Population (2023-12-31)
- • Total: 458
- • Density: 45.9/km^{2} (119/sq mi)
- Time zone: UTC+01:00 (CET)
- • Summer (DST): UTC+02:00 (CEST)
- Postal codes: 07646
- Dialling codes: 036426
- Vehicle registration: SHK, EIS, SRO
- Website: www.huegelland-taeler.de

= Lippersdorf-Erdmannsdorf =

Lippersdorf-Erdmannsdorf is a municipality in the district Saale-Holzland, in Thuringia, Germany.

== Geography ==
The community consists of a two-row village Reihendorf in the valley of the Roda and is one of the so-called valley villages. The two streets on which the fields and properties are located run parallel to the stream that flows in the middle of the town. The neighboring towns are Ottendorf about 2 km to the east, Weißbach about 2 km south, the district Erdmannsdorf about 1km west. The Landesstraße L 1062 runs through the town, which flows into the state road L 1073 near the east-running A 9 at Tautendorf and leads to Kahla in the west.

==History==
Lippersdorf was probably founded in the 12th century on land cleared by German settlers, whose leader was probably called Liebrecht.
According to Wolfgang Kahl, the first documented mention of Lippersdorf was on 29 December 1293 and that of Erdmannsdorf on 31 March 1206. However, the Hügelland-Täler administrative community notes on its website that during research in the Thuringian Main State Archives, the original document identified could not be found and that the first verifiable written mention of Lippersdorf was in a Document Friedrich the Strict from 1350 that was found in the Altenburg State Archives. In 1543, brothers Apel and Kunz von Meusebach bought the villages and manors of Lippersdorf and Erdmannsdorf.
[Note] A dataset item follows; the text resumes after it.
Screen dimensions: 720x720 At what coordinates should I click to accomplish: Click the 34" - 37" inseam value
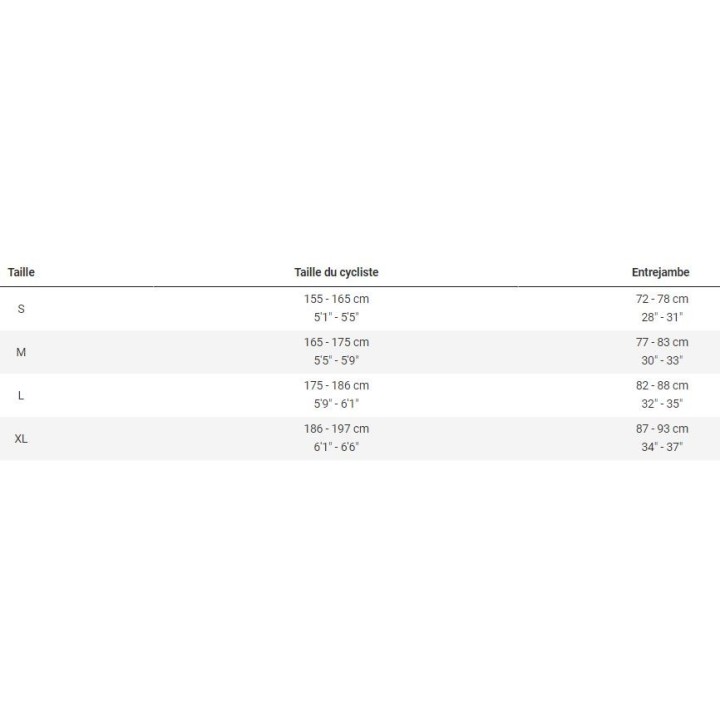click(x=662, y=447)
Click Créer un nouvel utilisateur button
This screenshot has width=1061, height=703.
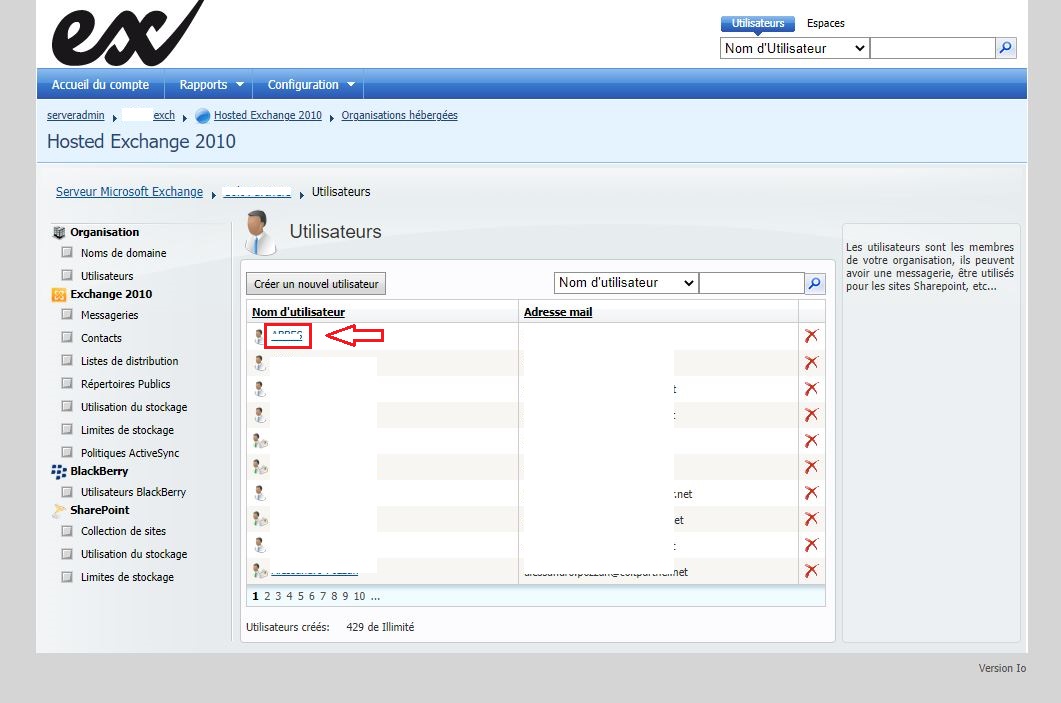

When the family died out in 1753, the manors reverted to the sovereignty of Saxe-Gotha-Altenburg, and in 1825 to the Duchy of Saxe-Altenburg.

During the GDR era, the "Volkseigene Kombinat Großhandel WtB" (State-owned Combined Wholesaler) built and maintained the holiday camp “Philipp Müller” in Lippersdorf for the children of its employees.